Das Fehlen der Angaben zur Glaubhaftmachung des Wiedereinsetzungsvorbringens stellt keinen Form- bzw. Inhaltsmangel infolge der Verletzung der §§ 23, 24, 28 oder 29 VwGG dar, welcher gemäß § 34 Abs. 2 iVm Abs. 4 VwGG idF des Bundesgesetzes BGBl. I Nr. 4/2008 einer Verbesserung zugänglich wäre (vgl. zum Begriff der Mängel gemäß § 13 Abs. 3 AVG im Zusammenhang mit Anträgen nach § 71 Abs. 1 Z. 1 leg.cit. auch die hg. Erkenntnisse vom 22. Februar 2006, Zl. 2005/09/0015 = VwSlg. 16834 A/2006, und vom 19. Februar 2009, Zl. 2006/18/0080). Es führt vielmehr zur Nichtstattgebung des Antrages (vgl. den bereits zitierten hg. Beschluss vom 22. Jänner 1987).

Im Übrigen fehlt es aber im vorliegenden Wiedereinsetzungsantrag auch an hinreichend präzisen Angaben darüber, aus welchen Umständen der Beschwerdevertreter überhaupt auf einen Kuvertierungsfehler einer Kanzleikraft als Ursache für die Fristversäumnis schließen konnte. Insbesondere gibt es kein präzises Vorbringen dahingehend, dass die in Rede stehende Beschwerde etwa auf Grund eines Kuvertierungsfehlers wieder an die Kanzlei des Beschwerdevertreters zurückgeleitet worden wäre. Ebenso wenig ist dem Wiedereinsetzungsvorbringen zu entnehmen, welche organisatorische Vorkehrungen in der Kanzlei des Beschwerdevertreters getroffen wurden, um sicher zu stellen, dass die - behauptetermaßen erst nach Absenden des Schriftstückes erfolgende - Austragung der Frist aus der Terminliste und im EDV-System nur in Ansehung jener Schriftstücke erfolgt, die auch tatsächlich kuvertiert und abgesendet wurden. In diesem Zusammenhang wären insbesondere auch Darlegungen erforderlich gewesen, weshalb in Ansehung der behauptetermaßen eingeschrieben abzusendenden Verwaltungsgerichtshof-Beschwerde insoweit keine Abklärung zwischen der zu löschenden Frist und dem Vorhandensein eines Beleges über die an den Verwaltungsgerichtshof gerichtete eingeschriebene Sendung vorzunehmen war bzw. vorgenommen wurde.

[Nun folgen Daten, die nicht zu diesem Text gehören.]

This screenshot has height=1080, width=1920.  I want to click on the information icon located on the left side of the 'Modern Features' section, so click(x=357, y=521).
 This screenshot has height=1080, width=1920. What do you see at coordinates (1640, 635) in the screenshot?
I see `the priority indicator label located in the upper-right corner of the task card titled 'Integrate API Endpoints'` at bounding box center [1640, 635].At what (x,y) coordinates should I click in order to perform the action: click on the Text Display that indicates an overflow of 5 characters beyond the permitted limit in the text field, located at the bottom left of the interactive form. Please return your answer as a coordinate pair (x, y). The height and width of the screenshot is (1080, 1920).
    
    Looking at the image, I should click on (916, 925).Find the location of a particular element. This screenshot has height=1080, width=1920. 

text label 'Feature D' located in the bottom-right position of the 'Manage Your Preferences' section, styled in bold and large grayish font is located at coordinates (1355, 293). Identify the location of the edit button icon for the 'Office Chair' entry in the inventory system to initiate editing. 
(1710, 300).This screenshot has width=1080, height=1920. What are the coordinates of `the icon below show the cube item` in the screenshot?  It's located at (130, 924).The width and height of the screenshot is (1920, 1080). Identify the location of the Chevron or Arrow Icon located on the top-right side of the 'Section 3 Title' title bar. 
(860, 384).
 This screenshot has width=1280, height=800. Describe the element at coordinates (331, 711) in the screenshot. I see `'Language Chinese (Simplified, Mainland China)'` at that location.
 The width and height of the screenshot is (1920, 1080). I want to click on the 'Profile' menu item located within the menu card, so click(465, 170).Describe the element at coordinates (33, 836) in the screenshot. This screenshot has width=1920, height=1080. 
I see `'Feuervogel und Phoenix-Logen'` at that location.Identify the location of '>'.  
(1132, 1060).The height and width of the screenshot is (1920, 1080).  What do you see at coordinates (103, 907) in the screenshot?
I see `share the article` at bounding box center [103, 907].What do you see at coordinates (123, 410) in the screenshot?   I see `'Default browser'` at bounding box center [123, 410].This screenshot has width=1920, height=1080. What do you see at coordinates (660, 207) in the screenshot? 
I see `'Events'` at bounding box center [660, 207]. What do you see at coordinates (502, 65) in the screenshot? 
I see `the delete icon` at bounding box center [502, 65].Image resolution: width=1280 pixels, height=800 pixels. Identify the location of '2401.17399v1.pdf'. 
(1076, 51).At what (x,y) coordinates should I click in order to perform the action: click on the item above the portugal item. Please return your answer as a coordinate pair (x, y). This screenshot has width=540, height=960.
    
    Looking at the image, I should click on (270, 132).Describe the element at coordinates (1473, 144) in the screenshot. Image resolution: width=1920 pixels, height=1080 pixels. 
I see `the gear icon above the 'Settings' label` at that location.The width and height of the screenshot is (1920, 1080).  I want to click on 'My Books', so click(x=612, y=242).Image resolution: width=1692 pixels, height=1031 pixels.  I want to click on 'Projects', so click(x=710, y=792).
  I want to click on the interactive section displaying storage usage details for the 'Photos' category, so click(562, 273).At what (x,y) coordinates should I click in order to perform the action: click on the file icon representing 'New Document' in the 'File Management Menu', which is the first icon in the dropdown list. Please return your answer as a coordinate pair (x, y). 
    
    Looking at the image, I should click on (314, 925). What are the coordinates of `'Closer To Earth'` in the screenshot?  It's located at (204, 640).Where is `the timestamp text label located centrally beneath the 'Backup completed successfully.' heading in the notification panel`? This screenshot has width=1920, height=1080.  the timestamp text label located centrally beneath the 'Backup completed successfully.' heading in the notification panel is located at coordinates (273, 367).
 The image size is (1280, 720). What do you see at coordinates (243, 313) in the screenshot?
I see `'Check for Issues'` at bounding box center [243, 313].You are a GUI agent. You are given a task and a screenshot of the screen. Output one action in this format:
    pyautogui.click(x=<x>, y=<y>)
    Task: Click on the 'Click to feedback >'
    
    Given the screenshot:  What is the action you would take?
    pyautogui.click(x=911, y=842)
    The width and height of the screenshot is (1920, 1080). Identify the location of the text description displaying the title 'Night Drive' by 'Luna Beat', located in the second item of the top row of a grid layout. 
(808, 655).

Aus diesen Erwägungen war dem Wiedereinsetzungsantrag gemäß § 46 VwGG in einem gemäß § 12 Abs. 1 Z. 1 lit. e VwGG gebildeten Senat keine Folge zu geben.

Danach erweist sich aber die mit dem Wiedereinsetzungsantrag unter einem nachgeholte Beschwerde als verspätet. Sie war daher ohne weiteres Verfahren gemäß § 34 Abs. 1 VwGG zurückzuweisen.